> _Problem statement_
Rewrite everything in the listing from the line containing "Screen dimensions: 1924x1372" down to the line containing "Where should I", changing "button" to "switch" and keeping everything else the same. Omit the pictures.

> _Source data_

============================================================

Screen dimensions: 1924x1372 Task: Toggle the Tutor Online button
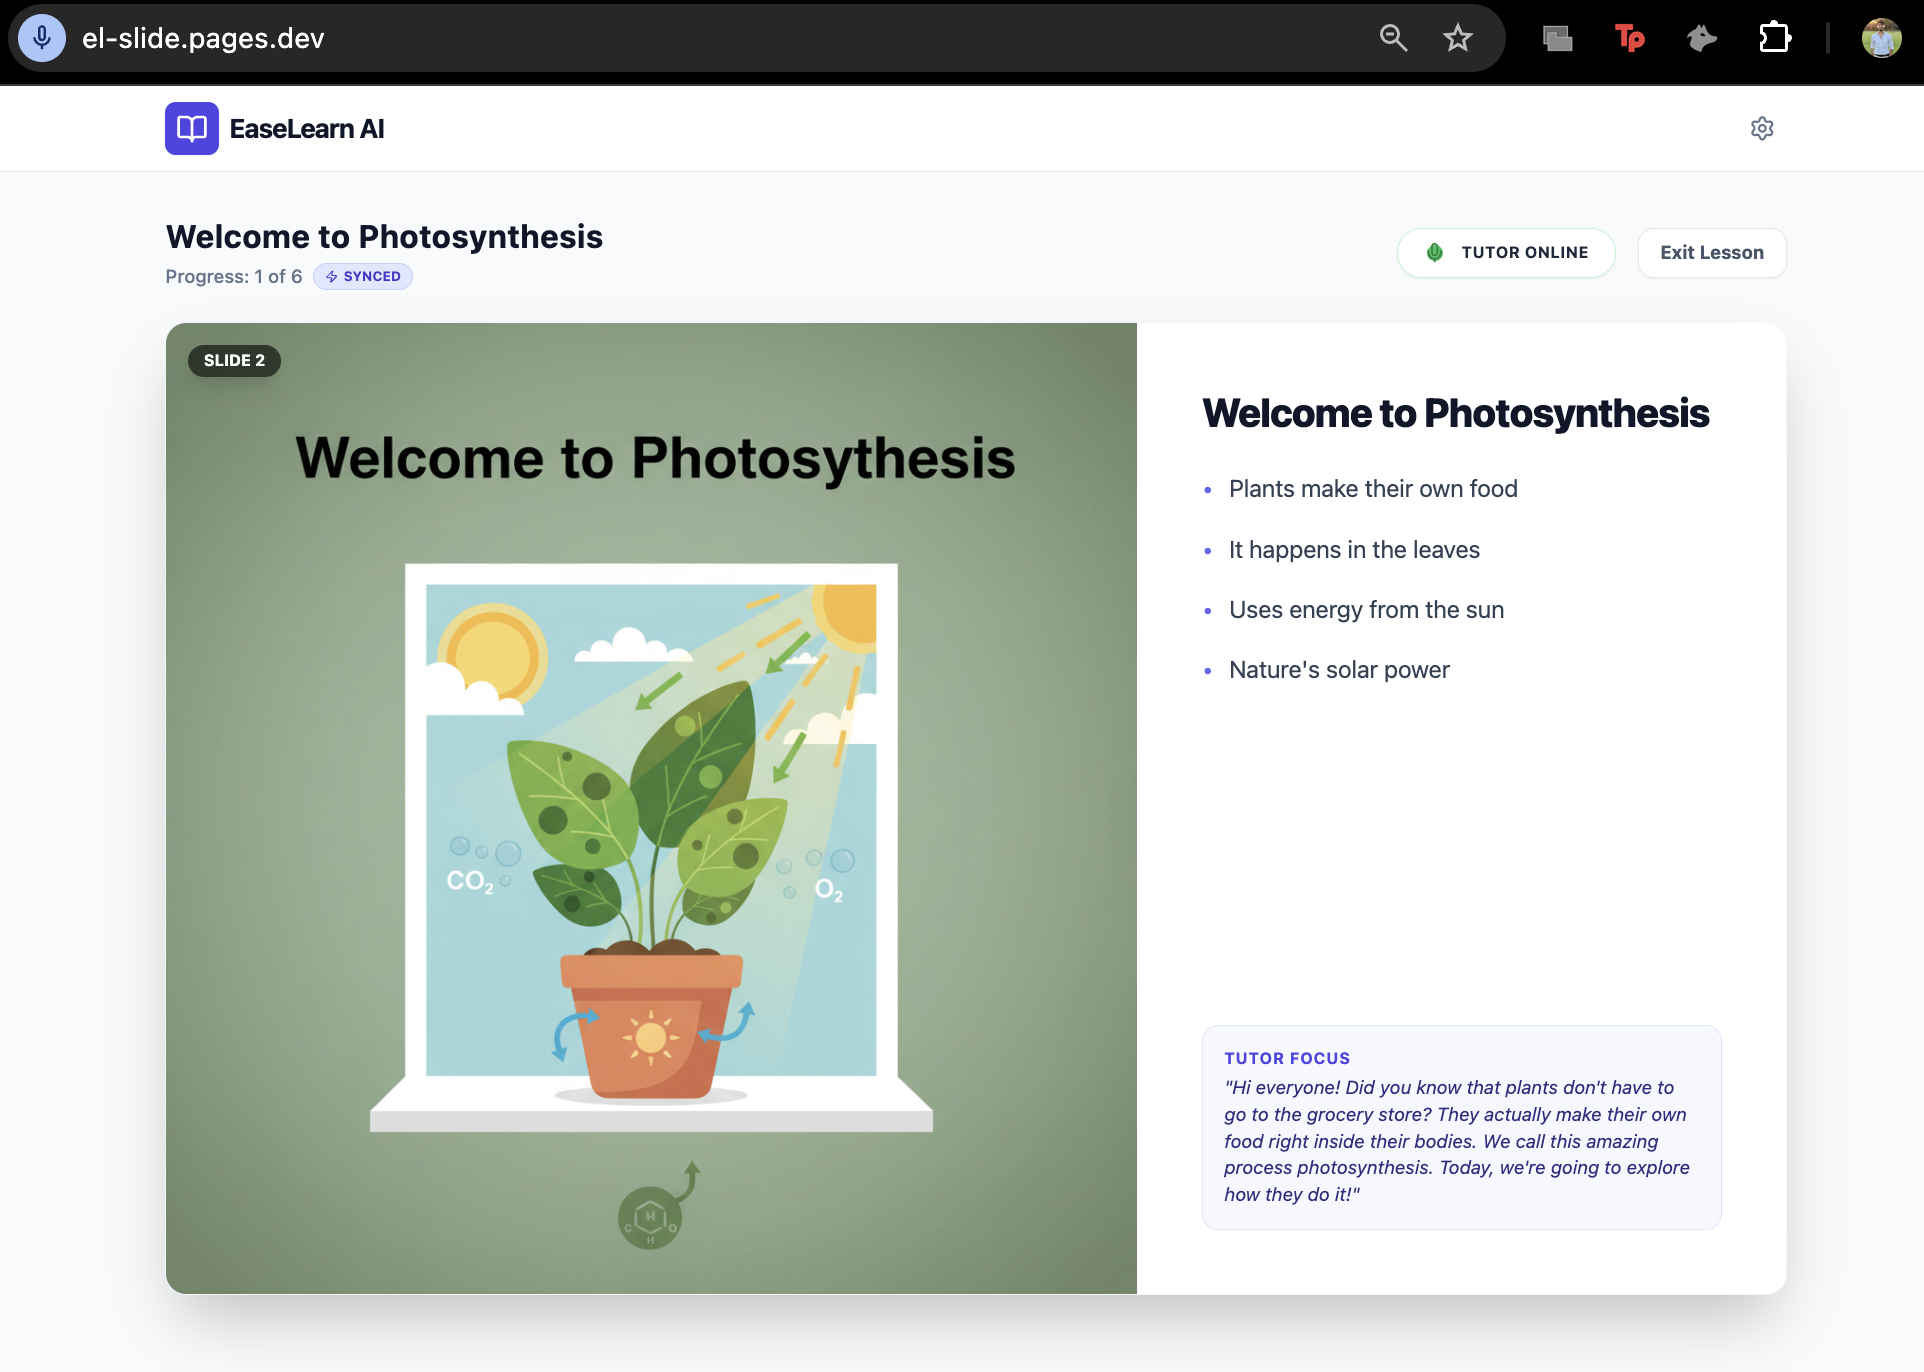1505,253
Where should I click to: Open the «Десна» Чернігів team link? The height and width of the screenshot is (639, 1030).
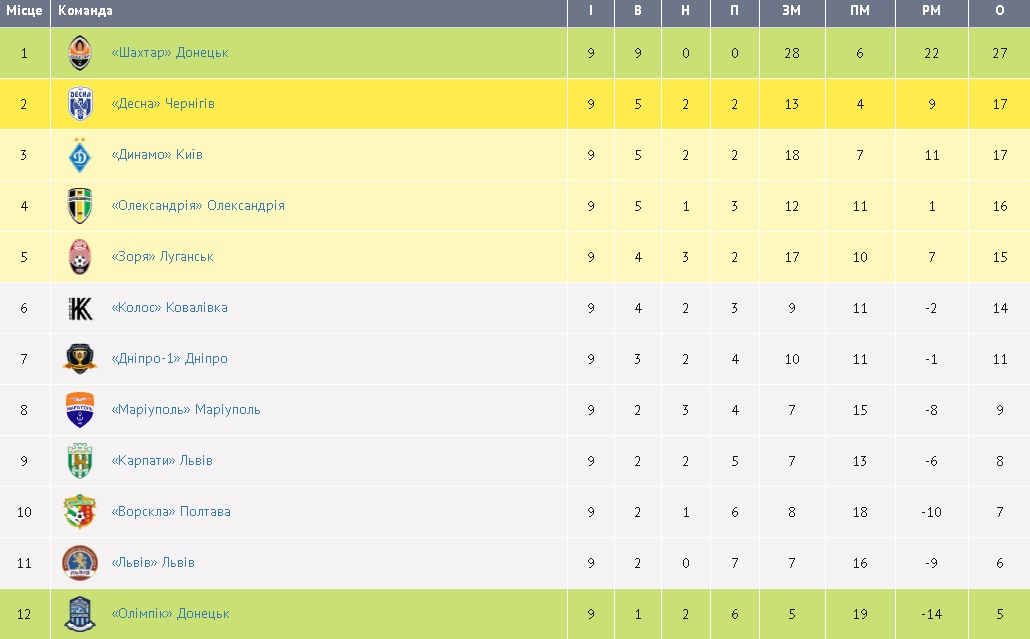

============================================================

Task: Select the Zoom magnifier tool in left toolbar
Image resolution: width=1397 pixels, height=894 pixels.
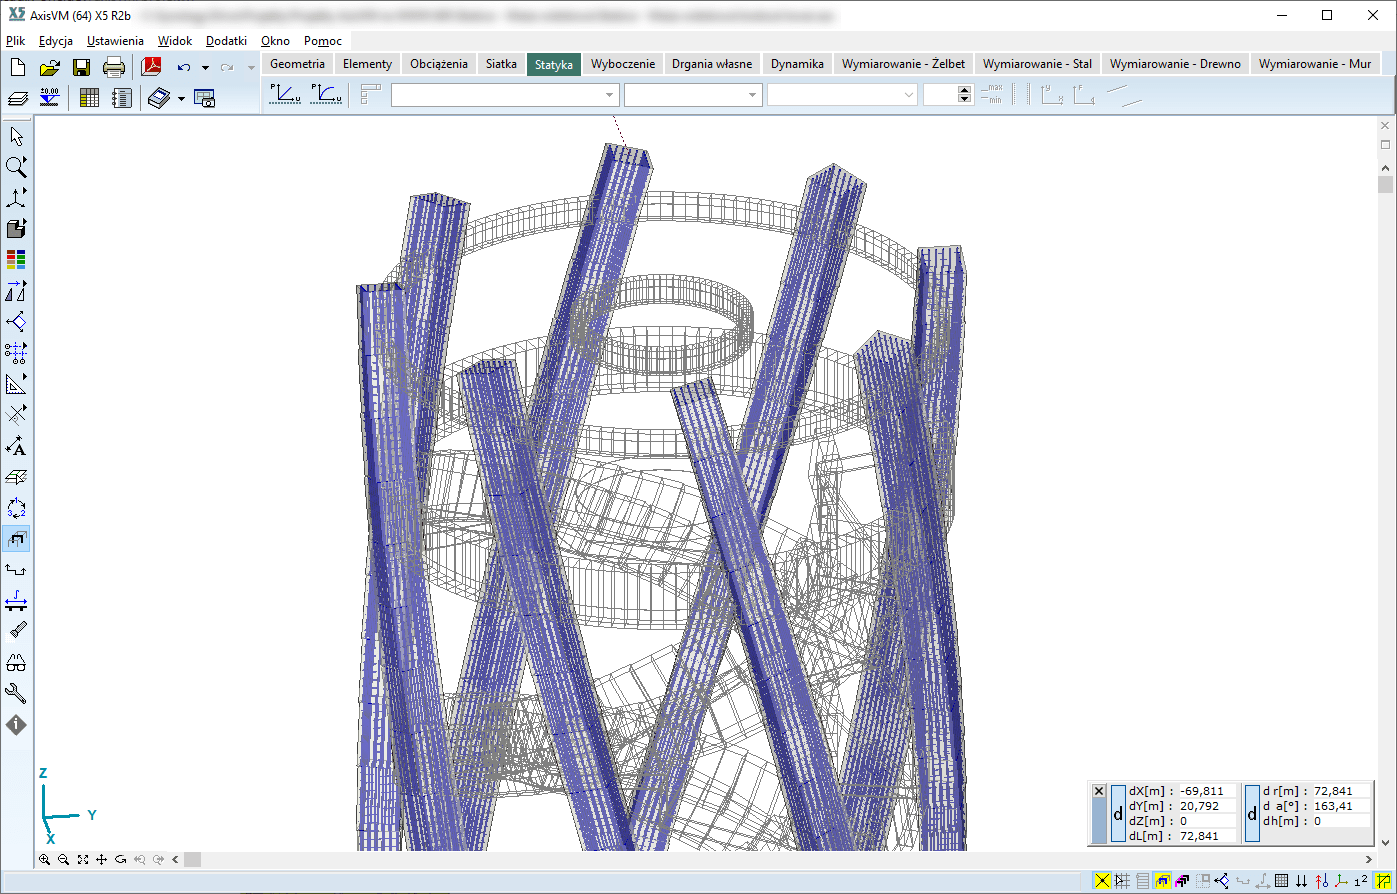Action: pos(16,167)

============================================================

> _Result below_
Screen dimensions: 1924x1372 Task: Toggle the Tutor Online switch
1505,253
Where should I click to: Open the «Десна» Чернігів team link? The height and width of the screenshot is (639, 1030).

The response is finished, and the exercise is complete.